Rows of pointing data
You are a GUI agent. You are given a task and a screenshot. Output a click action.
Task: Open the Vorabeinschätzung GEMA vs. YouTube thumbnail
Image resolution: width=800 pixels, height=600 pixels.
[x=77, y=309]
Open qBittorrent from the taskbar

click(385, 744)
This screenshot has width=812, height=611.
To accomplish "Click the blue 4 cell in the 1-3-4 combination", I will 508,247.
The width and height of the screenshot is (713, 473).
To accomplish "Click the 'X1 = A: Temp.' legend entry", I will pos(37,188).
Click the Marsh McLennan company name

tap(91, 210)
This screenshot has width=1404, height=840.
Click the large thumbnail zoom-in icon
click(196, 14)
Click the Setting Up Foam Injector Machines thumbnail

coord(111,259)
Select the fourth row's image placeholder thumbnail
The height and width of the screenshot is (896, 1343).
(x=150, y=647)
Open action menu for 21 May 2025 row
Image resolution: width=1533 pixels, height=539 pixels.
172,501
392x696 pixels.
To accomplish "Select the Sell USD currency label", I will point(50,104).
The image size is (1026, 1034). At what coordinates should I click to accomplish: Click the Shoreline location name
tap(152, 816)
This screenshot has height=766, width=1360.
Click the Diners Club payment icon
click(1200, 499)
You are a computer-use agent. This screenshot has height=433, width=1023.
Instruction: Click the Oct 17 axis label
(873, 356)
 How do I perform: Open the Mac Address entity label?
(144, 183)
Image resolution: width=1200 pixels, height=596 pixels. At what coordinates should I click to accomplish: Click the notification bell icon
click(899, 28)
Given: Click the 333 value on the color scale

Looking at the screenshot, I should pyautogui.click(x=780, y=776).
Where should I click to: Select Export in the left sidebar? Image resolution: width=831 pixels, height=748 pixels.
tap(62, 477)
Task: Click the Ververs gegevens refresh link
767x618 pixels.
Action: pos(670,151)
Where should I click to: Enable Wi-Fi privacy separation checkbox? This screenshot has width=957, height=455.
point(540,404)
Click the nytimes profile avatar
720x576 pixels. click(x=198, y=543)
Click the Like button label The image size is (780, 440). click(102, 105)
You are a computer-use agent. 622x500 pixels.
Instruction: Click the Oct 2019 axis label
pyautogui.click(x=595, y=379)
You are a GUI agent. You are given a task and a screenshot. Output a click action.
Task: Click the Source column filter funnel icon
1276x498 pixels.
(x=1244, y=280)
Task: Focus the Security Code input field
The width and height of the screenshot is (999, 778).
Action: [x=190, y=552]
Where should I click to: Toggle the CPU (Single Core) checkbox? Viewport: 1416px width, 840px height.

» Required work
Edit the listing from the line containing "You are a computer-use agent. 622x500 pixels." through the end of the listing, replacing "Security Code" with "Billing ZIP" and changing nothing else. Return only those lines.

» Result
You are a computer-use agent. 622x500 pixels.
Instruction: Click the Oct 2019 axis label
pyautogui.click(x=595, y=379)
You are a GUI agent. You are given a task and a screenshot. Output a click action.
Task: Click the Source column filter funnel icon
1276x498 pixels.
(x=1244, y=280)
Task: Focus the Billing ZIP input field
The width and height of the screenshot is (999, 778).
Action: [x=190, y=552]
Where should I click to: Toggle the CPU (Single Core) checkbox? Viewport: 1416px width, 840px height.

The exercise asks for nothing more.